The Allosteric Spring Probe (ASP) technique allowed Zocchi et al. to act on the enzymatic activity of guanylate kinase (GK) by applying tension upon the molecular structure of this enzyme [Choi et al., Biophys. J., 2007]. These experiments raise the question about the underlying conformational modifications leading to such an observation. In order to elucidate the results from these ASP studies, we investigate the conformational dynamics of GK and its mechanical properties. We use both high resolution atomistic molecular dynamics and low resolution Brownian Dynamics simulations. The enzyme is subject to large conformational changes, leading from an open to a closed form, and further influenced by substrate or co-factor docking.

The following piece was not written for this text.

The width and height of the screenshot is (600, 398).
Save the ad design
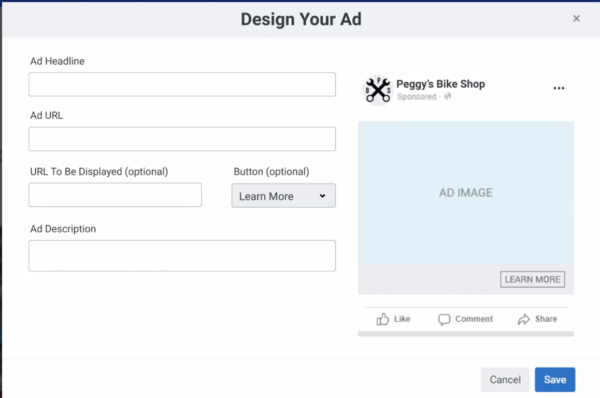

A reduction or perturbation of the conformational space available to GK can be related to the activity loss encountered in the ASP experiments. We describe a detailed picture of GK's closure mechanism characterizing the hierarchy and chronology of structural events essential for the enzymatic reaction. Rigidity profiles obtained from simulations of distinct states hint at important differences. We have investigated open vs. closed, apo vs. holo or substrate vs. product-loaded forms of the enzyme.